Extracted tiles were converted into feature vectors using UNI15. Bags of 256 randomly selected features were chosen amongst the total feature set and aMIL models were trained on these feature bags in Slideflow with the FastAI API and Pytorch. The aMIL model parameters were: weight decay of 1e−5, bag size of 256, batch size of 32, and training for 10 epochs. aMIL models were evaluated with threefold cross-validation stratified by outcome such that each fold had a balance of class 1 and class 2 outcomes and by calculating the average AUROC, AUPRC, sensitivity, specificity, and F-1 score. Patients were excluded from a given model if the measure of interest was unknown.

All hyperparameters were selected on the training set and held constant for the test set. A standard prediction threshold of 0.5 for calculations of metrics to avoid biasing the study in the setting of relatively limited sample size. Performance metrics, including accuracy, AUROC, AUPRC, sensitivity, specificity, and F-1 score, were calculated for both the training and external test datasets. For each metric, 95% confidence intervals were computed using a bootstrapping approach with 1000 iterations. This method involves resampling the data with replacement, recalculating each metric, and determining the 2.5th and 97.5th percentiles of the bootstrapped distribution. This approach provides robust estimates of uncertainty around each performance metric, accounting for the variability in the underlying data.

Model validation

All hyperparameters were determined from 3-fold cross validation within the training cohort. The final, locked aMIL model was trained across the entire training cohort and was evaluated on the entire unseen external test dataset. Samples were evaluated in one run without any hyperparameter tuning on test data to ensure no validation leakage. Model performance was assessed as above. Due to the limited availability of certain tumor subtypes in our external validation set, some performance metrics could not be calculated for all categories.
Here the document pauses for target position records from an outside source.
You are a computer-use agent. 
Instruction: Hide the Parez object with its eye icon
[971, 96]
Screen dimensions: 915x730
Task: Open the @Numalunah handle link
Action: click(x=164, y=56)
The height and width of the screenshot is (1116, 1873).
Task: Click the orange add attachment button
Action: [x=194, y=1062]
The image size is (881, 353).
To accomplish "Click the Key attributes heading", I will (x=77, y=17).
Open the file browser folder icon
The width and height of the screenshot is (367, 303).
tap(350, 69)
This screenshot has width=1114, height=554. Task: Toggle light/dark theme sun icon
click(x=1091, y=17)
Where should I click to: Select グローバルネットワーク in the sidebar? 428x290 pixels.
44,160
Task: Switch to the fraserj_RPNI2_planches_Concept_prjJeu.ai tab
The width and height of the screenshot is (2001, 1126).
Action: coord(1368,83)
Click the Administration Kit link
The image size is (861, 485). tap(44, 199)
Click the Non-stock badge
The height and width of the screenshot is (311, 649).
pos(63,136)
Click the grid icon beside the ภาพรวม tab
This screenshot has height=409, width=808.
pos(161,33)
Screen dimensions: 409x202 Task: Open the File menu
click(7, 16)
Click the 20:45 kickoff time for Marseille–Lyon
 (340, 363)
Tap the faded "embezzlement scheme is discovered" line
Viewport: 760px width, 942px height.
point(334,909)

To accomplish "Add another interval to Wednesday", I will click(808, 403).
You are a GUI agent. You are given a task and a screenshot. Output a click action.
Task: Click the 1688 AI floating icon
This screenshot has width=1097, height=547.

Pathologist explainability assessment

Explainability heatmaps were generated using attention mapping techniques applied to the model’s predictions. Expert pathologists (P.P., N.C., A.H.) independently reviewed these heatmaps to assess the regions and features that the model identified as important for outcome prediction. The pathologists examined the heatmaps alongside the original H&E-stained images, focusing on cellular morphologies, stromal composition, vascular patterns, and overall tissue architecture. They evaluated the correlation between areas of high attention in the heatmaps and known histopathological features associated with neuroblastoma classification and prognosis. This process aimed to provide insight into the model’s decision-making process and to validate whether the model was identifying clinically relevant histological features.